A high number of companies also believe web application firewalls (WAF) and DDoS prevention systems can protect their data from being poisoned by bots, with 71 percent expressing their faith in DDoS prevention systems and 73 percent in WAFs.
“When it comes to bot traffic in particular, WAFs just aren’t sufficient,” Uffelman maintained. “The sophisticated attack techniques of bad bots have far outpaced any incremental improvements in WAF bot management technology.”
Gracey-McMinn explained that WAFs are designed to stop traditional cyberattacks, and DDoS prevention is looking for a mass attack.
“Bots are very clever, though, so they’ll test how many requests can be made at a website before DDoS prevention kicks in and stay under that number,” he said.
“Bots exploit business logic vulnerabilities, rather than things like capacity limits and SQL injection that WAFs and DDoS prevention is designed to stop,” he added.
WAFs aren’t totally ineffectual against bots, countered James McQuiggan, a security awareness advocate at KnowBe4 in Clearwater, Fla.
“Some filters can be implemented on the logs to filter out the bots and misrepresented data,” he told the E-Commerce Times.
Filters can include screening by traffic source. ” If there is an increase in direct source connections, that can point to a bot,” he said.
Session length can be another valuable filter. “A number of short sessions can also point to bot activity,” he explained.
Geolocation of IP addresses can be another valuable filter. “If you see a lot of traffic from China, North Korea, or Russia for a U.S.-based ad in English, it is a safe bet that it is a bot,” he maintained.
A contributing factor to the successful pollution of data by bots is the lack of communication between security teams and marketing. “Quite often, security teams aren’t aware what’s going on,” Gracey-McMinn said.
“We need communication across business functions in order to facilitate proper responses,” he noted.
“What we have to start doing is having the CISO and the CMO looking at cyberattacks and fraud together,” added Miller.

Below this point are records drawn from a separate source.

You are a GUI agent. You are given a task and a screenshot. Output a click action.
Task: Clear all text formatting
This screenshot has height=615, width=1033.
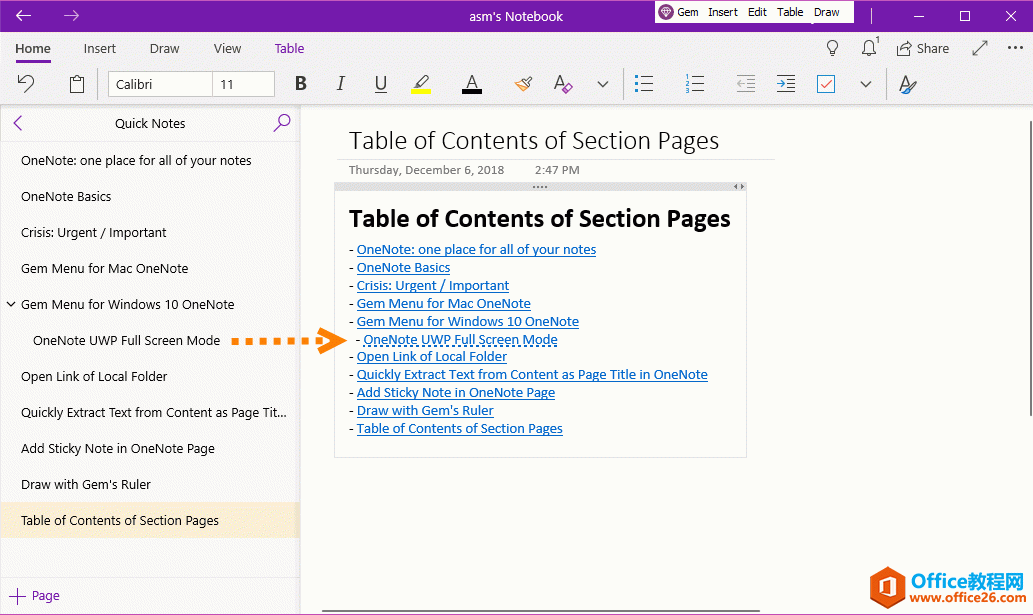(x=563, y=85)
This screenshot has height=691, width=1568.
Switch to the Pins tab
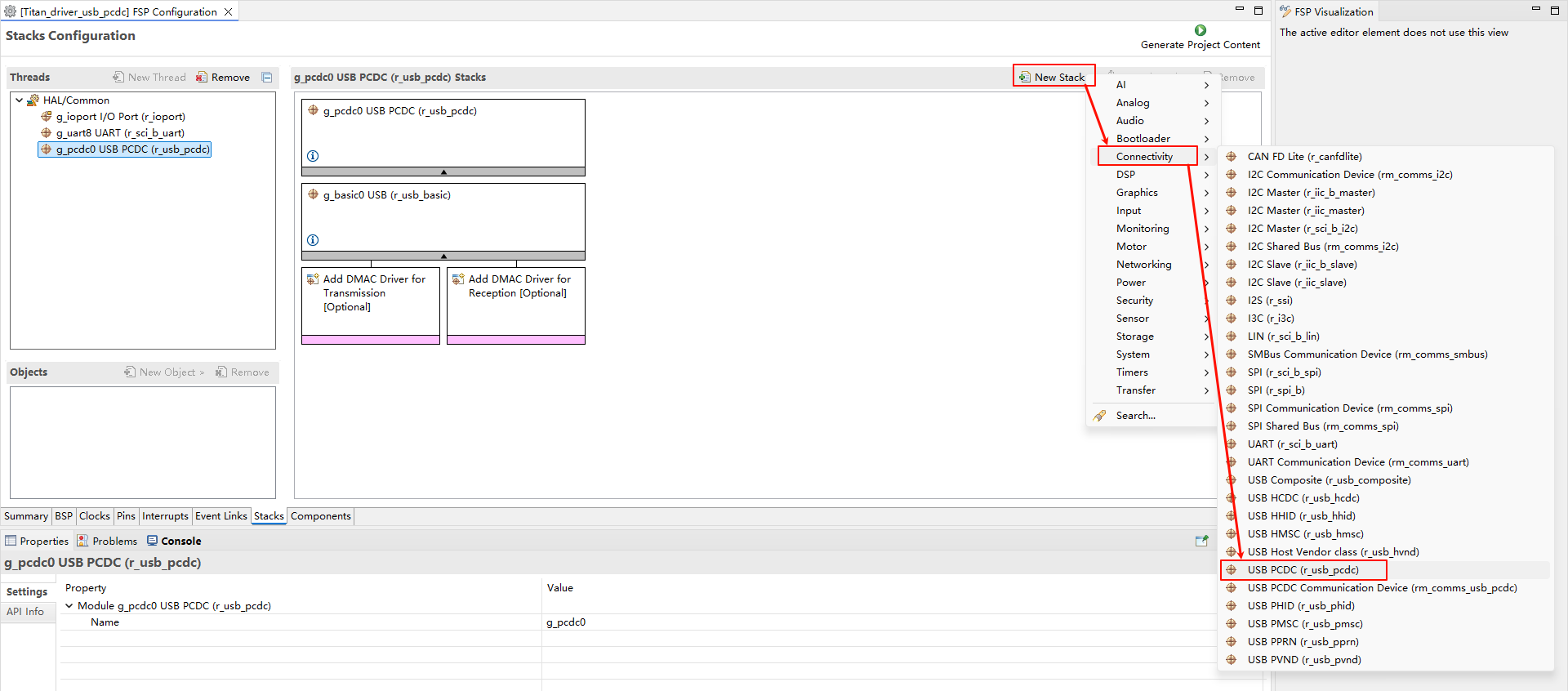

“If security discovers anomalous behavior on the network,” she continued, “it has to let marketing know and ask, is this anomalous behavior, or do we just have a great promotion going on?”
Best Practice Recommendations
To help identify potential issues, Netacea included in its report these questions to ask if there’s reason to suspect that bots are distorting marketing analytics:
Has the number of new sessions on your site spiked? An abnormally large number of new sessions alongside a high bounce rate and low session duration is an indicator of automated traffic activity.
Is your average session duration below three seconds? A recurring low session duration may not be due to the speed of your website but to crawlers scraping your site for images and content.
Is your average bounce rate high? Whether it’s site-wide or on a selection of pages, a high bounce rate of between 95 and 100 percent implies the presence of bot traffic.
Has your conversion rate dropped? A spike in new sessions without an increase in conversions will reduce your overall conversion rate.
Has direct and referral traffic increased? These two channels are common sources of bot traffic and where you are likely to see the highest spikes in traffic.